Great Cross-Architecture Challenge Showcase: Zhen Ju

Zhen Ju of China, a challenge participant winner, demonstrates the migration of a CUDA-based application and the benefits of an open programming model for all architectures. The ported application offers a more efficient and accurate solution to filter out redundant sequences in genetic data.

The Great Cross-Architecture Challenge was a 14-week contest for professional and student software developers who are interested in developing cross-architecture applications using oneAPI. Participants were challenged to be the next “oneAPI hero” by either porting an existing C/C++ or CUDA application using the Intel® DPC++ Compatibility Tool or by creating an entirely new oneAPI application. As part of the contest, developers received free access to Intel® oneAPI Toolkits on Intel® DevCloud across an array of Intel CPUs, GPUs and FPGA architectures, along with resources such as code samples, dev guides, webinars, and a developer collaboration portal (Intel® DevMesh).

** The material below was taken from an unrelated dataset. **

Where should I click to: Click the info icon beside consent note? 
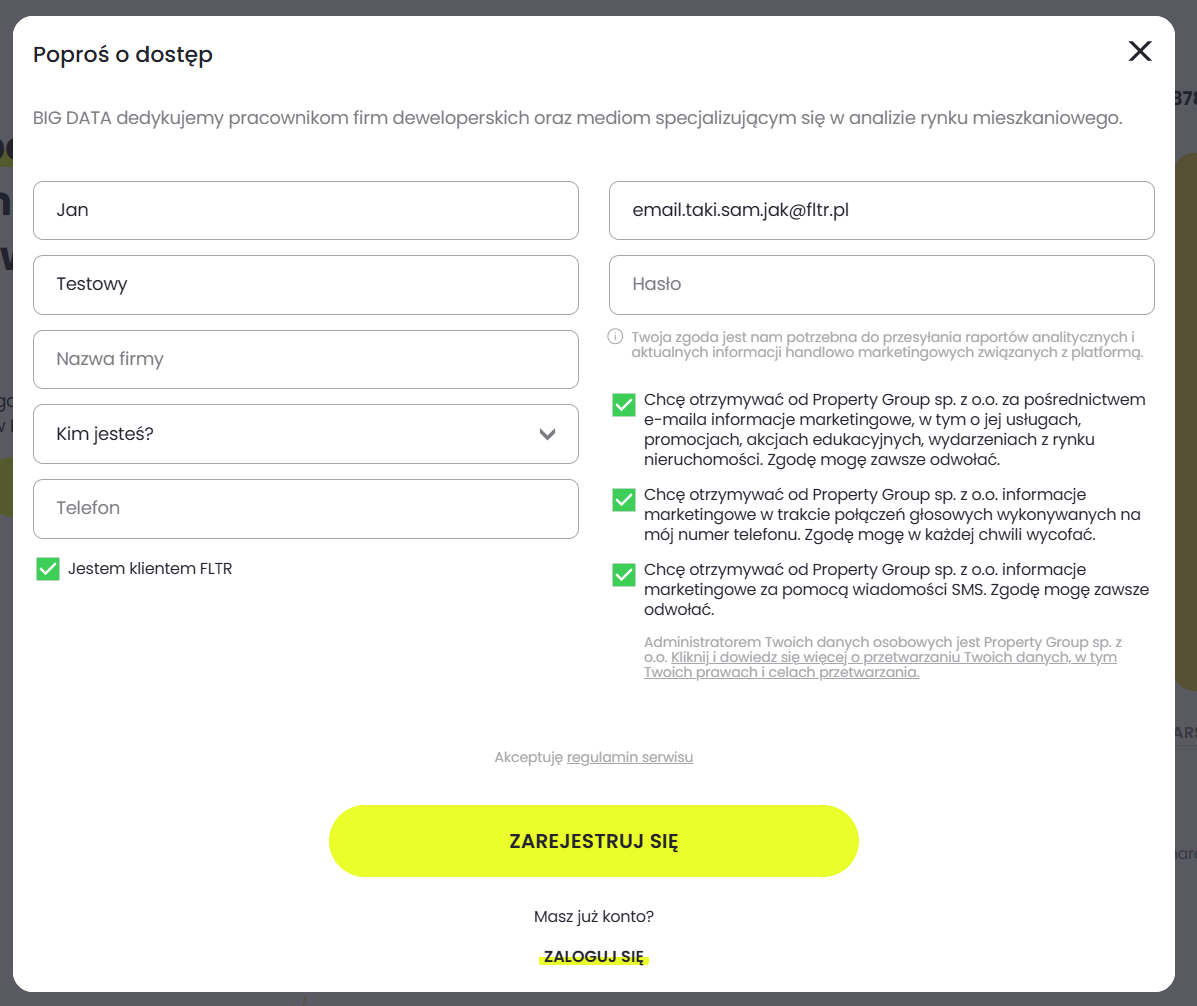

Zhen Ju earned his master's degree from the University of the Chinese Academy of Sciences (UCAS) in 2016, and now is a PhD candidate at UCAS majoring in computer science. His research focuses on the fields of high-performance computing and heterogeneous acceleration. He has experience in accelerating codes on heterogeneous devices. He has developed an application that can remove redundancy sequences from biological sequences by CUDA and migrate it to oneAPI.